___ Source extract ___
On 22 February 2021 FFP announced its name change to "Peugeot Invest". At 31 December 2021, 80% of Peugeot Invest's capital was held by the Peugeot family through Établissements Peugeot Frères, with 20% corresponding to free float. The net asset value was €5.9 billion. Today, the company is listed on Compartment A of Euronext Paris and remains 80% owned by family members, via Établissements Peugeot Frères.

In 2023 the company invested in the Anglo-French investment bank Rothschild & Co, and sold its stake in Groupe SEB the following year.

== Companies ==
Peugeot Invest's portfolio consists mainly of companies in which it is a minority shareholder capable of supporting the development of its investments over the long term.

=== Public companies ===
- Stellantis: 7.4% (11.5% voting rights)
- Forvia: 3.1%
- LISI: 10.3%
- Immobilière Dassault: 19.8%
- SPIE: 5.1%
- Ciel: 6.8%
- Robertet Group: 7.1%

=== Private companies ===
- International SOS: 14.6%
- Rothschild & Co: 5.1%
- Acteon
- Signa
- Château Guiraud

== Investments ==
=== Peugeot 1810 ===
==== Stellantis ====
Through a joint subsidiary called "Peugeot 1810", formerly "Maillot I", Peugeot Invest and Établissements Peugeot Frères own 7.2% of Stellantis.

Prior to the merger of PSA Group with Fiat Chrysler Automobiles, its main asset (28% at 30 June 2020) was a 9% stake in the capital of PSA (the family held around 13% of the capital through various channels). The remaining assets (72%) are part of a diversification strategy implemented since 2003, which consists of decorrelating the Peugeot Invest portfolio by investing in a variety of sectors and geographical areas.
___ Data below ___
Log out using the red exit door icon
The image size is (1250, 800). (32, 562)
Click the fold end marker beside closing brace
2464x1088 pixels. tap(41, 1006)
___
■ Exercises to complete ■
1. Using the Peugeot Invest text, say whether each statement agrees with it. Give yes or no for each and quote the words that decide it.
(a) The company sold its stake in Groupe SEB in 2023.
(b) At 31 December 2021, the net asset value was €5.9 billion.
(c) FFP announced its name change to "Peugeot Invest" in 2019.
2. Go on with the Peugeot Invest text, picking up right after its last sentence.
Nothing in the lines has any bearing on what follows the Peugeot Invest text.

■ Results for the exercise ■
1.
(a) No. "sold its stake in Groupe SEB the following year"
(b) Yes. "The net asset value was €5.9 billion."
(c) No. "On 22 February 2021 FFP announced its name change to "Peugeot Invest"."

2.
==== Forvia ====
When PSA merged with Fiat Chrysler Automobiles, Stellantis' stake in Faurecia (now Forvia) was reduced from 46.3% to 39% and then redistributed to its own shareholders at the beginning of 2021. Peugeot 1810 held 3.14% of the capital as at 27 March 2021.

=== Other investments ===
Robert Peugeot, Chairman of Peugeot Invest, said: ‘We prefer to invest in companies where we can bring our expertise in managing family groups.

- several listed French companies including Safran, Orpea (5.05%), Lisi, Tikehau Capital (2%), SPIE S.A. (5.46%) and Groupe SEB (5.01%),
- private equity funds,
- in long-term investments with JAB Holding Company or Lineage Logistics.

At the end of 2021, the whole package will be valued at 5.9 billion euros.

=== Peugeot Invest Assets ===
Peugeot Invest Assets, formerly FFP Invest, and a subsidiary of Peugeot Invest, has held a 19.8% stake in Immobilière Dassault since 2016, as at 31 December 2019.

== Shareholders ==
Peugeot Invest is 80%-owned by Établissements Peugeot Frères (an unlisted holding company representing the interests of the heirs to the Peugeot family). The remaining 20% is held on a floating basis. The company's board of directors is made up of representatives of Établissements Peugeot Frères and independent directors.

== Association with JAB Holding Company and Panera Bread ==
Peugeot Invest has co-invested alongside JAB Holding Company since 2017 as part of a long-term investment partnership. Through this relationship, Peugeot Invest is indirectly linked to several consumer brands within JAB’s portfolio, including the bakery-café chain Panera Bread.

In March 2024, Reuters reported that ahead of a planned initial public offering, Panera Bread revised several ingredient standards, including removing in-store signage referencing “No Antibiotics Ever” and “Grass-Fed Pasture-Raised” claims and permitting the use of certain antibiotics in pork and turkey production, citing projected cost savings.

Following these developments, some animal-welfare organizations criticized Panera’s supply-chain practices as falling short of the internationally recognized Five Freedoms framework for animal welfare. The advocacy organization Five Freedoms also drew attention to financial partners associated with Panera’s parent company, and their responsibility in the matter, including investors that co-invest with JAB Holding Company such as Peugeot Invest.